Republicans and the Bush administration spent the last four years trying to eliminate hundreds of millions of dollars in Murtha-directed funding to the center. President Bush and Republicans in Congress labeled it a “Clinton-era pork-barrel boondoggle” that exists only as a jobs program in Murtha’s district, where it is located.
The GOP critics are suspicious that the name change, which was mentioned briefly in a recently released DoJ Budget and Performance Summary, is a way to obscure the funding from additional public scrutiny.
Two years ago, an effort to strip money for the center from an intelligence bill sparked a nasty floor fight between Rep. Mike Rogers (R-Mich.) and Murtha, who subsequently apologized publicly for threatening Rogers’s earmarks in retaliation.
Despite the very public fight, Murtha and Democrats on Capitol Hill have managed to keep funds flowing to the center. President Obama’s proposed budget for fiscal 2010 would provide it $44 million, place it under the DoJ’s umbrella and change its name to the DoJ’s Center for Strategic Intelligence (CSI).
To Coburn, the additional funding and proposed name change stand in stark contrast to findings in an oversight report titled “Justice Denied: Waste & Mismanagement at the Department of Justice,” which he commissioned last year.
The report found that throughout the last 15 years, NDIC’s purpose has frequently changed and duplicated the operations of 19 other government agencies and that “its data was not very useful to the other drug control agencies.”
Coburn’s letter also quotes two former officials at the center criticizing its work and mission.
“A former center director, Mike Horn, confessed, ‘I recognized that a lot of reports were God-awful, poorly written, poorly researched, and, in some cases, wrong,’ ” Coburn wrote. “Jim Milford, a former NDIC deputy, admitted, ‘I’ve never come to terms with the justification for the NDIC,’ and “ ‘the bottom line is that we had to actually search for a mission.’ ”
Coburn wants to know how much it will cost to change the name of the center, which he argued would require new signs and identification cards for the center’s 239 employees, new letterhead and the “rebranding” of all its documents and publications.
“While each of these costs may be minor on their own, together they quickly add up, yet do little to advance the mission of NDIC or DoJ or the interests of taxpayers,” Coburn wrote. He asked for a response by June 30.
Mazonkey argued that Coburn is relying on old and inaccurate information. For instance, Horn and Milford haven’t worked at the NDIC for years, and one of them was fired for “inappropriate conduct,” he said.
“He and his staff are more than welcome to visit the center and receive a full briefing on the important work that they do,” he said.
Mazonkey also pointed to recent public recognition the NDIC has received.
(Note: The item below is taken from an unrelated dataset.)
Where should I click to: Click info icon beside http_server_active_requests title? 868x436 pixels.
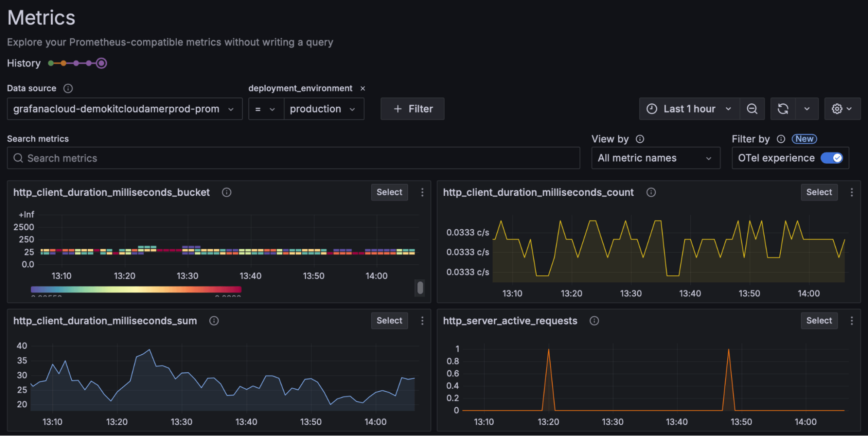(594, 321)
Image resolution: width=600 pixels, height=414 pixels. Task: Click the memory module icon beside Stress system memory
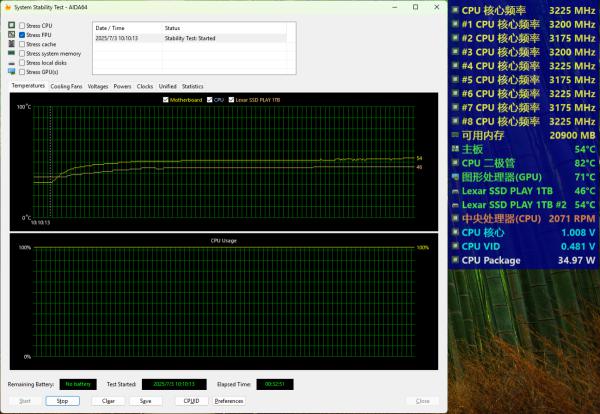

In October 2008, he said, the Office of the Director of National Intelligence praised the NDIC as a “pioneer in the realm of document and media exploration, developing unique, robust capabilities, such as the digital evidence laboratory and a real-time analytical intelligence database.” The same month, the center received a DoJ award for “outstanding administrative and managerial excellence.”
Coburn spokesman John Hart said his office has done its homework when it comes to the NDIC and has numerous sources backing up its argument. A report on the senator’s website details the criticism, he said.
“The NDIC was a boondoggle at its inception 16 years ago and it continues to be a monument to congressional incompetence,” Hart said.
Murtha’s earmarks have received increased scrutiny in recent weeks and months. The FBI has been investigating a now-defunct lobbying firm and at least two defense contractors with close ties to Murtha. The powerful Pennsylvania appropriator has directed millions of dollars in earmarks to the contractors, as well as the lobbying firm’s clients.